— Exercise requirements —
In the post about Mehrangiz Kar below, please identify the prize she received in 2002.

— Passage for review —

My mom in Oberlin
My mom came to Oberlin this past January and taught a short-term course on women's rights in Iran. Here is the article that has been written about her course on my shcool's website(www.oberlin.edu):
Iranian Female Activist Leads Winter Term Project
By Betty Gabrielli / Photos by Brandon Ramos '06
February 6, 2006
Mehrangiz Kar, an attorney, writer, and one of Iran's leading activists, was a teacher-in-residence at Oberlin in January. The residency also offered her the opportunity to be with her daughter, Azadeh Pourzand, who is a student at Oberlin.
"Mehrangiz Kar has a distinguished career as a lawyer and advocate for human rights and women's rights," says Frances Hasso, associate professor and director of the gender and women's studies program. "Oberlin College was fortunate to have someone of her stature teaching here during winter term."
Kar has published widely on women's issues in Iran. Among her publications are Angel of Justice and Patches of Hell, a collection of essays that examine the status and position of women in pre- and post-revolutionary Iran.
Her Oberlin course addressed a subject she knows intimately: how women's lives in Iran changed after the Islamic Revolution of 1979; specifically the kinds of strategies that Iranian women have adopted throughout years under the Islamic regime and the ways in which they have faced various legal and religious obstacles in order to defend their rights.
Unable to return to Iran for the time being because of personal and public dangers, Kar had this to say: "Iran is in a very sensitive place right now. We're trying to overcome a long history of dictatorship, and this is the process. There are prices to pay, and I see myself as a sacrifice to this process."
In 2000, Kar was among 19 prominent Iranian writers and intellectuals arrested for participating in an academic and cultural conference in Berlin that publicly debated social reform in Iran. She was subsequently tried, convicted, and sentenced to four years in prison. An appeal reduced her sentence to six months.
In 2001, she came to the United States for treatment for breast cancer. Because of her involvement in the Berlin conference, after her departure from Iran, her husband was kidnapped, tortured, released, and re-arrested. Though she wishes to see him and continue her legal work and activism at home, Kar has been advised it is not yet safe to return.
Support from the international community is aiding her in continuing her activism from abroad. In 2002 she received the Ludovic Trarieux International Human Rights Prize from the Human Rights of the Bar of Bordeaux and the European Lawyers Union.
Kar lives now in Cambridge, Massachusetts, where she is a fellow at the Kennedy School of Government at Harvard, Carr Center for Human Rights Policy. She is working on a number of books and articles, including an account of her husband's experiences in prison and a memoir of her 22 years as a lawyer in Iran. She also receives weekly checkups on the cancer. "I am not completely clear," she said in a recent interview for the web site of the weekly TV program IranDokht, "but the cancer is under control."
In the interview, Kar took the opportunity to address the women of Iran directly. Again, there is no doubt she was speaking from her own experience:
"I know that there is a long, arduous road ahead, but it is important to keep in mind that the struggles have only made us stronger. If the last two decades of pain indicate how women will react when faced with turmoil, then we do not have to worry.
"For we have met strife with hardened surfaces and determined spirits. The recent international attention toward the Iranian woman and her situation, together with the dedication of the females within Iran, speaks volumes. I see the women of Iran at the beginning of something far greater."

— Supplied information —
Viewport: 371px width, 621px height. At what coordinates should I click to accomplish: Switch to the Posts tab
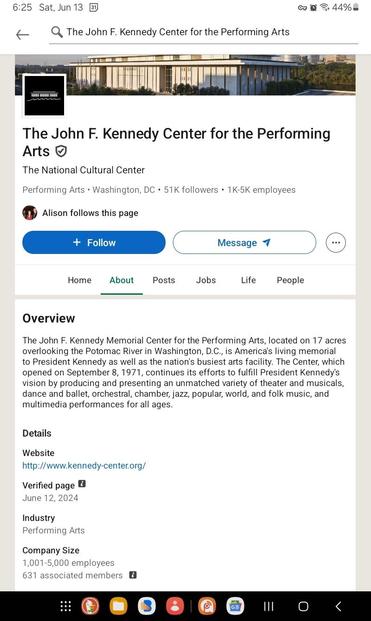click(164, 280)
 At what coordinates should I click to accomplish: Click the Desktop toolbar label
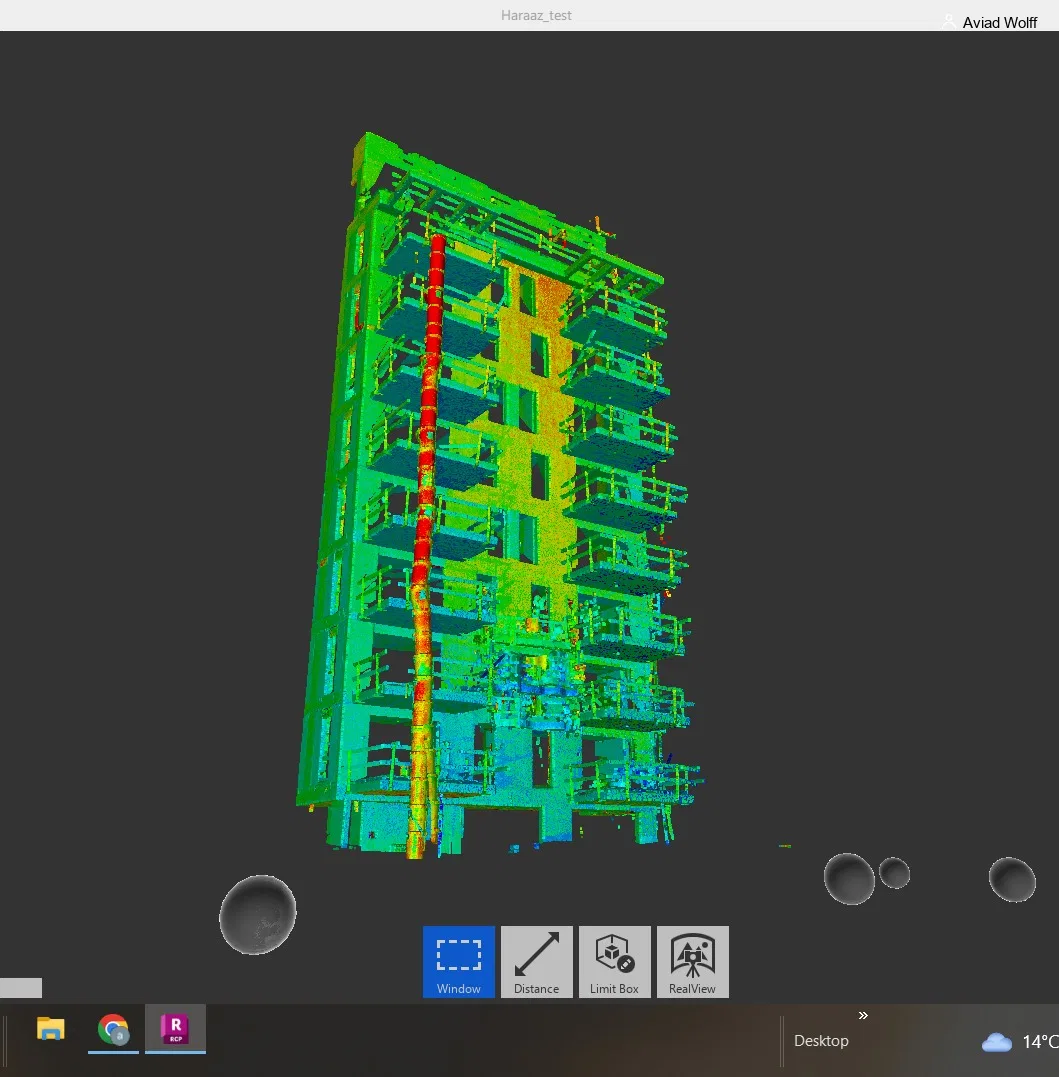point(821,1041)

— Exercise solution —
The Ludovic Trarieux International Human Rights Prize